PD: Das ganze Unterfangen wirkte auf mich, als ob die Männer bewusst in den Tod gehen würden. Sie sind auf einem alten, klapprigen Boot und eher schlecht denn recht ausgerüstet. Als sie dann anfingen, ihre Narben zu vergleichen und Geschichten auszutauschen, fühlte ich mich wie in einem Kriegsfilm. Als wären dies hier Todgeweihte Soldaten im Schützengraben.

YP: Obwohl für den Haijäger Quint es die letzte Fahrt war. Der war doch auf einem Vergeltungstrip. Brody schien mir als einziger einigermaßen vernünftig und es war auch klar, dass da was bei ihm auch unter der Oberfläche schlummerte, was mit Haien in seiner Vergangenheit zu tun hatte.

PD: Quint hatte ja auch seinen Vergeltungstrip, nachdem das Marineschiff sank und viele der Überlebenden von Haien gefressen wurden, bevor sie gerettet werden konnten. Doch ja, von der Handlungsweise der Charaktere, schien mir einzig der Wasserscheue Brody, mit der nötigen Vorsicht an die Jagd heran zu gehen. Quint und Hooper wirkten beinahe Selbstvergessen.

Den Schluss fand ich aber, bei aller Liebe, einfach unglaubwürdig.

Der explodierende Hai, war ein wenig zu übertrieben auf den Showeffekt hin gedreht. Auch wenn ich diese Anekdote zum Showdown sehr mag: „Peter Benchley was not happy with Steven Spielberg’s ending where the shark is killed when a compressed air tank explodes in its mouth, claiming it was unrealistic. Spielberg defended himself by saying he will have held his audiences‘ attention for two hours and they would believe anything in the end no matter how unrealistic or unbelievable the ending really was.“

Damit sagt Spielberg ja, dass, egal wie unrealistisch das Geschehen ist, das Publikum dir Glauben schenkt, sofern du es zuvor gefesselt hast.

YP: Das schreibt der verstorbene Roger Ebert in einer retrospektiven Besprechung über „Jaws“: „Before „Jaws,“ he was known as the gifted young director of films such as „Duel“ (1971) and „The Sugarland Express“ (1974), After „Jaws,“ „Close Encounters of the Third Kind“ (1977) and „Raiders of the Lost Ark“ (1981), he was the king.“

PD: Das habe ich auch gelesen. Ebert drückt schön auch den neu gewonnen Status von Spielberg nach dem Kassenerfolg aus.

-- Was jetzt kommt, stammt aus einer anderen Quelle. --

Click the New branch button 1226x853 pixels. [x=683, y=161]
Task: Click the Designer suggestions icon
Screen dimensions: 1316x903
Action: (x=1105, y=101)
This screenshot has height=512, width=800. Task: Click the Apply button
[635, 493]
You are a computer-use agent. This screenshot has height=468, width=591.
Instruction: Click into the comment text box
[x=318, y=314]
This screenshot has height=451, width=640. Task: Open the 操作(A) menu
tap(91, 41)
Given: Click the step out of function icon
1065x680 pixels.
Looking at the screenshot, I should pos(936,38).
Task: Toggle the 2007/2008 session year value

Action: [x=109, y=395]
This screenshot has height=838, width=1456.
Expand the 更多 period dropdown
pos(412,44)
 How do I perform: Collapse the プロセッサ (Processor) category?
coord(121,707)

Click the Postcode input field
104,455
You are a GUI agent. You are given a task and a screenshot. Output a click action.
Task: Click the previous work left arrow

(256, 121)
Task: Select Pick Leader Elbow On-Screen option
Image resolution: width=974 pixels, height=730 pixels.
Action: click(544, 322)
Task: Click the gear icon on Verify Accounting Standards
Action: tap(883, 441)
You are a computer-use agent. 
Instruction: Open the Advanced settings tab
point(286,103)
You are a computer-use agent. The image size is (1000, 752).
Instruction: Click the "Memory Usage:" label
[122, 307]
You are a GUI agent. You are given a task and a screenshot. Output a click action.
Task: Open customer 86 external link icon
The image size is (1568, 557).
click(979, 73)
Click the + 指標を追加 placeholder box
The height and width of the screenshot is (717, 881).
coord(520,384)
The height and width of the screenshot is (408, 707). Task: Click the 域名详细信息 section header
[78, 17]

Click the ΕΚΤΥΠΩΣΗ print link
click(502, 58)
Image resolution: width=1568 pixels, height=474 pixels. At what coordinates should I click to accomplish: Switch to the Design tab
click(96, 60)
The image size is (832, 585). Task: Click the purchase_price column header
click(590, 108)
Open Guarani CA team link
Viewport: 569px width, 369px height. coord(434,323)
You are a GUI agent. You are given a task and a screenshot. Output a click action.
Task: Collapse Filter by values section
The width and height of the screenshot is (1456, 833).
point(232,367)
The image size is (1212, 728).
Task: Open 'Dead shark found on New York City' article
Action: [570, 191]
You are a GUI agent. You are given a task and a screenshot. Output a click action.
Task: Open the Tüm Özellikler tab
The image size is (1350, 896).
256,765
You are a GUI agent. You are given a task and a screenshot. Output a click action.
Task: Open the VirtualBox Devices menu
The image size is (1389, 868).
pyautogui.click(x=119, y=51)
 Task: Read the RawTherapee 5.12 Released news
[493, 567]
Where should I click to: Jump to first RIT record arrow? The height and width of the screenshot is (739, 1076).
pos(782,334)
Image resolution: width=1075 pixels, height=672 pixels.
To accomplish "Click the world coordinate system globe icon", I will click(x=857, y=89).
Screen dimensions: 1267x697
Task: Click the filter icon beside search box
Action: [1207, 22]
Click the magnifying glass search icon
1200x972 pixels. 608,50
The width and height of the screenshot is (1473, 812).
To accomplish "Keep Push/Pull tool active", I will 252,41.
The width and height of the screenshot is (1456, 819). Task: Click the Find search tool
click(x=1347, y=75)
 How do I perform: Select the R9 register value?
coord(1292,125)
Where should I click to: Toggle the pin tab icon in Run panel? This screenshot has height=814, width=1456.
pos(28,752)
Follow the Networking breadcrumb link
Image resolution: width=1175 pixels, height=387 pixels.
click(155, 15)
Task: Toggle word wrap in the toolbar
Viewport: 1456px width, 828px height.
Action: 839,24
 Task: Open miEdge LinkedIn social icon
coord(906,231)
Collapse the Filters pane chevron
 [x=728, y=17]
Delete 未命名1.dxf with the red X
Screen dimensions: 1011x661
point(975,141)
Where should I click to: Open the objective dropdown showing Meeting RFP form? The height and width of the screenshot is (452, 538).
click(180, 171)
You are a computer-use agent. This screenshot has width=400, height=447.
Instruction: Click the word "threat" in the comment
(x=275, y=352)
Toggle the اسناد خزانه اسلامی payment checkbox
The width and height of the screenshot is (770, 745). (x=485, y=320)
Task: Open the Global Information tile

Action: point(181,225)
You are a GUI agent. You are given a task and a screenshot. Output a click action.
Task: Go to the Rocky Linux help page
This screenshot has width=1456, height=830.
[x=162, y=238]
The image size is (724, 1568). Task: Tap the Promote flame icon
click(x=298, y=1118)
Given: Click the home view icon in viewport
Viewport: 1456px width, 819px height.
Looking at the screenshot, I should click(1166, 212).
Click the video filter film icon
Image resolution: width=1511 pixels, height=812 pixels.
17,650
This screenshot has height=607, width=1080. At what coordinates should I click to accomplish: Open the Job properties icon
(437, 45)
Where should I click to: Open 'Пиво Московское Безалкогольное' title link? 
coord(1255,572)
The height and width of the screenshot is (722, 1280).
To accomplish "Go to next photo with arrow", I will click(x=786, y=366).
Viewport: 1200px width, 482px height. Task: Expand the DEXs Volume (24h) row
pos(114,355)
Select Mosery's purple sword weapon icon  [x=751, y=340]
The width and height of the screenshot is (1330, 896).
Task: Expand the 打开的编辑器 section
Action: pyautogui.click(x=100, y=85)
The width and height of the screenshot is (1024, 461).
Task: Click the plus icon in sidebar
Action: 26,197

YP: Womit er den Nagel auf den Kopf trifft. Spielberg hatte freie Bahn nach so einem Film. Und das Schöne daran ist auch, dass es absolut nachvollziehbar ist, weil eben „Jaws“ kaum an Reiz einbüßt. Und wir sprechen von einem Zeitraum von knapp 40 Jahren.

PD: Da stimme ich dir voll und ganz zu. Auch ein Publikum, das längst andere Horror- und Thriller-Sehgewohnheiten hat, kann in diesen Film versinken, weil er so intelligent aufgebaut ist.

Ich verehre Spielberg nicht, aber bewundere doch, dass er in seinen besten Arbeiten, diese zeitlose Unterhaltungsqualität zuwege gebracht hat.

YP: In den 80igern und 90igern war er mit seinem anspruchsvollen Unterhaltungskino das personifizierte Hollywood.

PD: Etwas, das man heute von Christopher Nolan sagen kann.
Spielberg hat sich gewandelt, und zwar weil er dies auch so wollte. Weg vom reinen Mainstream-Fantasten und hin zum anerkannten Künstler. Das gelingt ihm auch heute noch („Lincoln“). Seine Mainstream-Arbeiten, wie die Rückkehr zu „Indiana Jones“ haben mich jedoch eher verzweifeln lassen.